Aliás, estão abertos alguns com inscrições a vencer em março:
Música no Teatro Paiol – edital aqui – 10 projetos inéditos a funcionarem entre julho e dezembro, com R$ 55 mil por projeto. Inscrições até 6 de março.
Música nos parques – edital aqui – 24 projetos a funcionarem entre setembro e março, com R$ 5 mil por projeto. Inscrições até 22 de março.
Difusão em Música – bandas – edital aqui – 2 projetos de gravação de CD de bandas de “rock” ou “pop”, com R$ 90 mil para cada projeto (não consigo entender pra que esse edital, porque gravação de CD é uma coisa que já está muito bem contemplada no Mecenato). Inscrições até 18 de março.
Música de Câmara na Capela Santa Maria – edital aqui – 10 projetos, sendo 2 solos, 2 duos, 2 trios, 2 quartetos e 2 quintetos. A remuneração prevista é de R$ 5 mil por músico (ou melhor, R$ 5 mil para solo, R$ 10 mil para duo, e assim por diante). Inscrições até 2 de março.
Ópera ilustrada – edital aqui – 4 projetos de “concertos líricos”, com R$ 40 mil para cada projeto. Inscrições até 5 de março.
Nos editais diz para se procurar informação no sítio da Fundação Cultural, mas os links não estão funcionando. O jeito é consultar pessoalmente no endereço informado: Rua Engenheiros Rebouças, nº 1732 – Setor de Protocolo (9h – 12h e 14h – 17h).
No site da Fundação Cultural também é impossível achar esses editais todos, e quem fez o serviço de organizar tudo pra gente foi o blog produtor.org – neste link.
Bem, então vejamos:
É possível abrir editais bem específicos, e todos estes linkados aí em cima são interessantes (exceto o de difusão de bandas, mas discuto isso mais pra frente). Neste tipo de edital você inscreve o projeto e, sendo selecionado pela comissão que avalia, recebe o dinheiro público diretamente para executá-lo. Há também uma outra vantagem, do ponto de vista do bom uso de dinheiro público – o edital tem os limites específicos de recursos, calculados para cada tipo de edital.
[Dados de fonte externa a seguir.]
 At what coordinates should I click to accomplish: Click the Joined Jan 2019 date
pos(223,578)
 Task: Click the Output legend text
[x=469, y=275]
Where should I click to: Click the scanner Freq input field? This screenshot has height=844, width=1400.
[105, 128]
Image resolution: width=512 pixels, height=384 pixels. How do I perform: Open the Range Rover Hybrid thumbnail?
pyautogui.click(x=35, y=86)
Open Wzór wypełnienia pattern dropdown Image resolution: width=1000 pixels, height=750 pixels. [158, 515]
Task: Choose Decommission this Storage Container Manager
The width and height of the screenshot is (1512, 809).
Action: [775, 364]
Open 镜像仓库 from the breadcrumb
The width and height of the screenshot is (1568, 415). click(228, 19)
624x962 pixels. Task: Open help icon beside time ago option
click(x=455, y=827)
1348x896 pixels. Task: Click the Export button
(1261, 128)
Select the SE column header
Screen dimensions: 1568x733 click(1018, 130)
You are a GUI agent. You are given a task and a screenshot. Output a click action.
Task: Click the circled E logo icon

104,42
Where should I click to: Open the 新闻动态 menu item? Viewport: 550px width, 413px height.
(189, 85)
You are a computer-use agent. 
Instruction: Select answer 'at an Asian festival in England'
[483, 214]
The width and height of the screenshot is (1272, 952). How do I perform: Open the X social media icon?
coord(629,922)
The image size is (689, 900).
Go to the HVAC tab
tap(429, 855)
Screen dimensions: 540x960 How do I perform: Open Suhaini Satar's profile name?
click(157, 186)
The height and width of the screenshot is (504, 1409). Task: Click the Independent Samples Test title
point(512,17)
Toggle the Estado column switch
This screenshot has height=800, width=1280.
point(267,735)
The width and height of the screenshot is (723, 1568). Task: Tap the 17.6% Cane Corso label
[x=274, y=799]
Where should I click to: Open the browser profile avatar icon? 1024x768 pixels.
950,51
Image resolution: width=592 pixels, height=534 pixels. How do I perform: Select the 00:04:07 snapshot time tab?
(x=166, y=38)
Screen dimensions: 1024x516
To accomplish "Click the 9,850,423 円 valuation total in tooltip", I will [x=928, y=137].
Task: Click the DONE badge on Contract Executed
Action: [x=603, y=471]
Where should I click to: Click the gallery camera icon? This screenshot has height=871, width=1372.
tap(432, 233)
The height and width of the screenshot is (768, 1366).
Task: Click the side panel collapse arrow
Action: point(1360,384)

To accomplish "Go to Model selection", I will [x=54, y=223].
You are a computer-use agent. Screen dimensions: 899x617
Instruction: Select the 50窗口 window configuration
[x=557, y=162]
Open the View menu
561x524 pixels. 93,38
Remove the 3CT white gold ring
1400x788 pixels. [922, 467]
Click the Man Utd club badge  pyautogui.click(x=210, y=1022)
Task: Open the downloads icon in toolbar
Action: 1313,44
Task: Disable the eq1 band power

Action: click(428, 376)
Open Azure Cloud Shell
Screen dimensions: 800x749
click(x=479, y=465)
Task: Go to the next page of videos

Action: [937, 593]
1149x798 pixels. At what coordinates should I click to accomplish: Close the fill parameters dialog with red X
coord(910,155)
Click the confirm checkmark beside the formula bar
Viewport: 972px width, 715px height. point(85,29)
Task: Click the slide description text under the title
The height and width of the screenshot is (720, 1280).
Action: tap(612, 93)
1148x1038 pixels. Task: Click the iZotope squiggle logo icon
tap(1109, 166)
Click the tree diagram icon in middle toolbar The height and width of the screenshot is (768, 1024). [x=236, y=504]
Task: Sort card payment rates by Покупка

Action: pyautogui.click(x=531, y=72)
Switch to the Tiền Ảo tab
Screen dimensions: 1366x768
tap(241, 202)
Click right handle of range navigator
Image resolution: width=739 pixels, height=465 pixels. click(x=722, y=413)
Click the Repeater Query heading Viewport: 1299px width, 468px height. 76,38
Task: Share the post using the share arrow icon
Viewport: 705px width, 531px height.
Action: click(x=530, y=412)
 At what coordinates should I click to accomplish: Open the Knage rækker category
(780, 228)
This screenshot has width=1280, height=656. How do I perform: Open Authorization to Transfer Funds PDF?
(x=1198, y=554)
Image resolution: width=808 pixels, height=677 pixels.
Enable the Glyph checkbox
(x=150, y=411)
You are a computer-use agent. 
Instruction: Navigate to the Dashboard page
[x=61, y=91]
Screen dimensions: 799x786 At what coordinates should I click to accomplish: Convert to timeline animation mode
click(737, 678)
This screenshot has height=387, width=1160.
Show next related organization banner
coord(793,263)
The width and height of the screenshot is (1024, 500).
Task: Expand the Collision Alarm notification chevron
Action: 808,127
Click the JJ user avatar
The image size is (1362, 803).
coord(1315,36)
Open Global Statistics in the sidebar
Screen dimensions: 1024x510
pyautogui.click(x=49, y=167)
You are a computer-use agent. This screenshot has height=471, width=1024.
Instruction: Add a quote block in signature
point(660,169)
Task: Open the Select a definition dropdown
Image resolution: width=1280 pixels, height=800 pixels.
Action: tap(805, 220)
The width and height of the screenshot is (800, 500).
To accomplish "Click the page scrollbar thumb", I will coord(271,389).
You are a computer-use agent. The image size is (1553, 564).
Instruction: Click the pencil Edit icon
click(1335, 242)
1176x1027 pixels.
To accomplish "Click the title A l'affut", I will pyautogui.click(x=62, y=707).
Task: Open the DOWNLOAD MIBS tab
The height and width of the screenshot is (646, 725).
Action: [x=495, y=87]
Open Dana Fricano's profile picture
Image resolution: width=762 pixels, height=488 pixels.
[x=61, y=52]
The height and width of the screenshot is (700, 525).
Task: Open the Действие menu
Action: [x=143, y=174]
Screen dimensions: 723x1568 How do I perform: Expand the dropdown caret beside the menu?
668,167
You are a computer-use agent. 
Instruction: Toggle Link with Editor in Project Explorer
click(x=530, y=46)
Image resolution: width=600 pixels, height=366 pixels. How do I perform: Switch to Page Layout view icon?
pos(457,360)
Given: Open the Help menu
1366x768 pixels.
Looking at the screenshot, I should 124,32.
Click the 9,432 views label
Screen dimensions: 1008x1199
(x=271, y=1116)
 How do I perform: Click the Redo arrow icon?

No edital do Mecenato, é tudo um grande saco de gatos – ali o limite é de R$ 107 mil por projeto, dos quais até R$ 8 mil ficam com captação e coordenação. Cabe nesa verba desde gravação de CD, DVD, espetáculos musicais, publicação de livros, realização de festivais, etc.
Seria o caso de se abrir, por exemplo, um edital específico de gravação de CD, com limite fixo, pois afinal a gravação de CD via Mecenato virou uma prática sem quase nenhum retorno para a sociedade, pois o sujeito pode gravar um CD com verba pública, enfiar tudo numa gaveta e ficar lá, só pra se exibir pros amigos (via de regra foi o que aconteceu durante muitos anos, e a gente sabe que a verba destinada a CD’s pouco contribuiu para profissionalizar o meio musical ou gerar renda para o trabalho dos músicos). No edital 2012, cujo resultado foi divulgado agora, tentou se coibir um pouco essa distorção, exigindo que os projetos de gravação de CD realizem 6 apresentações de lançamento. Essa exigência cria uma certa movimentação maior, com alguma contrapartida que atinja um público mais amplo, mas não resolve a grande questão, que continua sendo: porque a prefeitura deve destinar recursos públicos a qualquer músico que queira gravar seu CD? Em que isso contribui para a vida musical da cidade? Um edital do Fundo como aquele de “Difusão de Bandas”, só que bem mais amplo, já seria um grande paço para ajudar a desafogar o Mecenato.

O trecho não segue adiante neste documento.